Задание мне предстояло несложное. Заурядный боевой вылет, небо чистое, полет низкий, надо было взорвать несколько нефтеперегонных предприятий к югу от Нахьяба и валить оттуда к чертовой матери. Мы сидели под тентом с капитаном Джибсом и полковником Коури — дело было в Хамис-Мушаибе, — пытаясь спрятаться от зноя, и пили холодное пиво, когда я получил приказ. Помню, как я одним движением опустил руку с пивом и вскочил, а потом стукнул бутылкой по столу, с улыбкой посмотрел на Джибса и Коури и сказал: «Я на минутку, мужики. Буря в пустыне зовет». Я оседлал «красавчика» и взмыл в бескрайнее аравийское небо. А когда подлетел к нефтяному заводику, то увидел трех иракских солдат, которые подпрыгивали на своих бочках и размахивали белыми тряпками, привязанными к палкам.
Я показал им, что к чему.

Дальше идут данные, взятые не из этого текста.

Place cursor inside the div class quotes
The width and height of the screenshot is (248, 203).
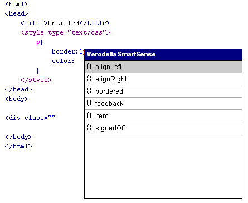point(52,118)
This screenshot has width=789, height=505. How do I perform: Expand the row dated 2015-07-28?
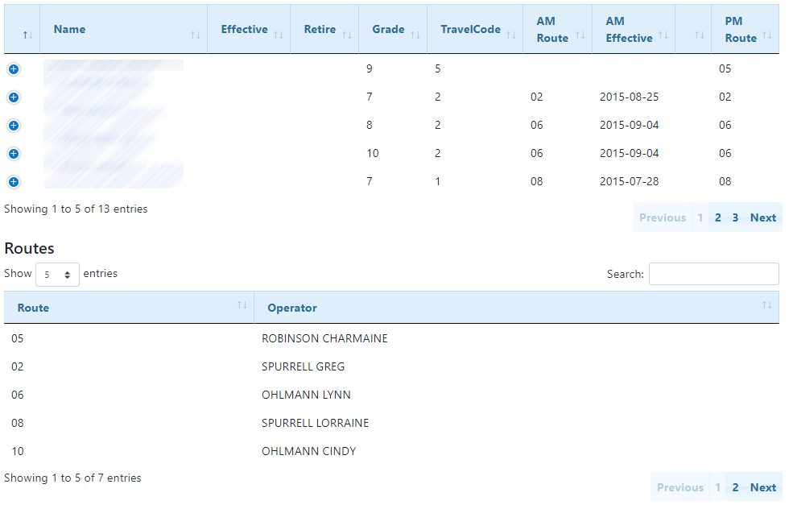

Я снизился, сбросил на них бомбу GBU-10, и желудок у меня был наполнен таким туманным, мистическим чувством, которое появляется, когда ты убиваешь что-нибудь живое; это чувство совершенно невозможно описать, но должен сказать, что только в такие моменты я не сомневаюсь, что Бог меня видит, это единственный способ заставить Его привстать и обратить на тебя внимание. И вот я летел, греясь в лучах Его взгляда, подо мной дымились развалины, когда непонятно откуда выскочил этот сучий иракский солдат и попытался убить меня,вдребезги разнеся мне хвостовую часть крыла.
«Красавчик» скользнул сквозь облака, легко, как электромобиль в парке аттракционов, а я был оглушен. Я чувствовал запах дыма. Рукоятку аварийной посадки заклинило. Я попытался нырнуть и выровняться, но «красавчик» весь заходил ходуном, и я стал падать, я полетел на землю, как комета, в ужасе не отводя глаз от дисплея. Гигантские желтые челюсти пустыни вздыбились, а потом широко распахнулись и проглотили меня целиком.

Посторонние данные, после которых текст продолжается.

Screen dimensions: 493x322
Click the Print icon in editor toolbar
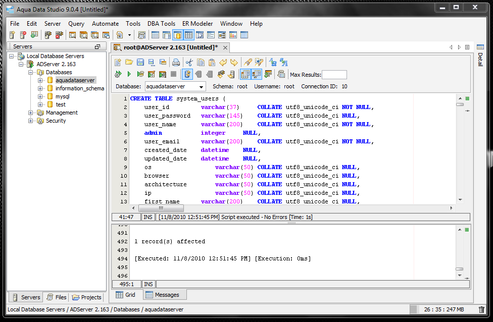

Когда я очнулся, то понял, что привязан к стулу, а над головой у меня висит электрическая лампочка. Сквозь бамбуковые стены пробивались полосы света. Поморгав, я увидел, что сижу в маленькой лачуге, а со мной — несколько иракских солдат. Это место я стал называть про себя «хижина». В ней пахло страхом. Солдаты курили, хохотали, а один из них, вытянув руки перед собой, стискивал пальцами воздух, как будто там женские груди. Наконец солдат, стискивавший воздух, услыхал мои стоны, посмотрел в мою сторону, а потом сунул два пальца в рот и громко свистнул в крохотное окошко в двери. Дверь распахнулась, и прямо ко мне направился маленький одноухий человек и врезал мне палкой по подбородку. От удара челюсть мгновенно вывихнулась, а я вместе со стулом полетел на пол. Сквозь звон, стоявший у меня в голове, я услышал их смех, а потом одноухий сказал: «Привет. Меня зовут Мул. У меня к тебе есть пара вопросов. А ты на них ответишь, правда?»